赤信号、皆で渡れば怖くないってなぁッ。銃に自信がねぇ奴は先輩方からご教授願いなッ!』
邪悪な声音を最後に、液晶の画面がしばらくお待ちくださいとテロップに描かれた穏やかなものへと差し変わった。尤も、しばらくの続きが放送されることはないだろう。
目の奥に熱いものが込み上がり、ヒナワの足は自然と地上と展望台を繋ぐエレベーターへと向かう。

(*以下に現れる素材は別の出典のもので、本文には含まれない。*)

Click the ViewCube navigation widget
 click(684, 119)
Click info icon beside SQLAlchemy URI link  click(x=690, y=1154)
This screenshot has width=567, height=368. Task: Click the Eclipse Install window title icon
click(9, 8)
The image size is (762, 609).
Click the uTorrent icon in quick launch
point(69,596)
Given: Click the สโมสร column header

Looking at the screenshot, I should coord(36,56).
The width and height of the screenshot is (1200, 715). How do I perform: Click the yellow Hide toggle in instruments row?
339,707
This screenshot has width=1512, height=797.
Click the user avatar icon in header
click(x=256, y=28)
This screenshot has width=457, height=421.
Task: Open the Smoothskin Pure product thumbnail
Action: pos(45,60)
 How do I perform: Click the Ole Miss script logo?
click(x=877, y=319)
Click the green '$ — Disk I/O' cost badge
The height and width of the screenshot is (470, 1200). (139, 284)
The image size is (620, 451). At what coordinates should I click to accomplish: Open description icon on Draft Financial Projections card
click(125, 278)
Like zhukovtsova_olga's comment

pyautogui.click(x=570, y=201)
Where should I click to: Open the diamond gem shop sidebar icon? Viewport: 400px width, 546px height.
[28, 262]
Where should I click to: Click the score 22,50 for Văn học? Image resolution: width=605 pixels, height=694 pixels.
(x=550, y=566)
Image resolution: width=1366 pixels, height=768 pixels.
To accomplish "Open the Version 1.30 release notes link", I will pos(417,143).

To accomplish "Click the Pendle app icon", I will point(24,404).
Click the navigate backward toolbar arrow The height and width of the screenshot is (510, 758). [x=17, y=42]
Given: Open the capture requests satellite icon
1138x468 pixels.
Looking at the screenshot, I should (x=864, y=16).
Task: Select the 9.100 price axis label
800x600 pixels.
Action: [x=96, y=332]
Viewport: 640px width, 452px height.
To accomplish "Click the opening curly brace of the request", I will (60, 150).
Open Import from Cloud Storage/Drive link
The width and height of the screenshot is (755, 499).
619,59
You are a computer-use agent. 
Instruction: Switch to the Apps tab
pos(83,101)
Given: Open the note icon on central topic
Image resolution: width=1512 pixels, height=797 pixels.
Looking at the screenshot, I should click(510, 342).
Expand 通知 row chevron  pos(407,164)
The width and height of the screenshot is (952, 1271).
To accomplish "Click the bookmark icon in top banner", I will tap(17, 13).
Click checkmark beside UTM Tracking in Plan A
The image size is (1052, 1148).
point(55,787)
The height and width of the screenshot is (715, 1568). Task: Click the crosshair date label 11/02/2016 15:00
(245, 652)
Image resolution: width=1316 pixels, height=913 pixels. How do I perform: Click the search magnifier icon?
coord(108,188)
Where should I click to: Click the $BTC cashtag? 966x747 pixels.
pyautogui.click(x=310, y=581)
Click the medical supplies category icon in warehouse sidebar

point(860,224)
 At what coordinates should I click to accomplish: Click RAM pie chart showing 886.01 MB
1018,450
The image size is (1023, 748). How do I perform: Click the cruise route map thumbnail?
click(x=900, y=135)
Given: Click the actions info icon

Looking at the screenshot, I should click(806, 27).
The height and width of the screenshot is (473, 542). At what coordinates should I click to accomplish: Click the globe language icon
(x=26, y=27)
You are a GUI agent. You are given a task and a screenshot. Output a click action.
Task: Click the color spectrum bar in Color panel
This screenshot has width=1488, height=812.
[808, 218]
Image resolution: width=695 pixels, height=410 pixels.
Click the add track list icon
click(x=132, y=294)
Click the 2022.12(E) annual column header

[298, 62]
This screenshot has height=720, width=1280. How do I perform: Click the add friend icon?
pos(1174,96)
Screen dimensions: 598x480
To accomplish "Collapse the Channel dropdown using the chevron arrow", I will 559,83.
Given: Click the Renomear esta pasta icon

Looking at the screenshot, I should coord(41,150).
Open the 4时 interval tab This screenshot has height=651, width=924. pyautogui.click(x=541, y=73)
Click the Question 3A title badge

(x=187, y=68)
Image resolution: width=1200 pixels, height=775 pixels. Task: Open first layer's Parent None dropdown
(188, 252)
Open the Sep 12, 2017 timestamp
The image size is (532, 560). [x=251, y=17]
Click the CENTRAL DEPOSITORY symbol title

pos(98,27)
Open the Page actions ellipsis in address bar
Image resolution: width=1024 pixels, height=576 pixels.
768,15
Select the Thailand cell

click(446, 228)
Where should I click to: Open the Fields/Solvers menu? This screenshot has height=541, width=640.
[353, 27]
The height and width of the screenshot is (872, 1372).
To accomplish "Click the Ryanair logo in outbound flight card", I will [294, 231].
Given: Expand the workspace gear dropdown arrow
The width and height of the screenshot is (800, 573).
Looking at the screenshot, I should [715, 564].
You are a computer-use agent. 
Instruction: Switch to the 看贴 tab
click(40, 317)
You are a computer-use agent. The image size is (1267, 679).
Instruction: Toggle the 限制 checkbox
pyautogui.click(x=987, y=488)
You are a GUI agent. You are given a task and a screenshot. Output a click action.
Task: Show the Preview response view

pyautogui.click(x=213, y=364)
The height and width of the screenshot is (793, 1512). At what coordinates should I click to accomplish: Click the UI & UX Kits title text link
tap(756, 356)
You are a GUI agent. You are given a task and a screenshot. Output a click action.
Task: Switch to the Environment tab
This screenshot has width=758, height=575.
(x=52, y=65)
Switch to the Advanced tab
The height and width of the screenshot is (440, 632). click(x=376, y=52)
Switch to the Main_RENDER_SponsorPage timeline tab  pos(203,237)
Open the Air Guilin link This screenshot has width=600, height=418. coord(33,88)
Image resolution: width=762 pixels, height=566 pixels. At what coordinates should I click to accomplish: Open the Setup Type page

視線を横へ向ければ、警察も無線を通じた大量の報告で次の手に逡巡しているように見えた。引っ切り無しに鳴り渡る携帯端末の音は、突然の出来事に混乱する大衆の危機感を煽る。
奥歯を噛み、紫の髪を揺らしてヒナワは叫んだ。
「私が塔を上りますッ。皆さんは外をッ!」
「そんな、しかし……!」
「私はライセンサーですよッ」
言いたいことだけを口にすると、ヒナワは視線を前へ戻して速度を上げる。
しかし閉ざされた扉を前にして、少女は足を止めるのみならず思案した。
電力供給を断てばエレベーターは単なる棺桶となり果てる。そしてスピーカーから伝わる銃声は、イクサのみならず彼が率いる集団をも塔内に潜伏することを意味する。
「階段の方が安全……!」
言うが早いとヒナワは方向転換し、階段へと進む。
イクサの下らない物語とやらを終わらせるべく。そして招かれざる少年が訪れる前に、全てを終わらせるべく。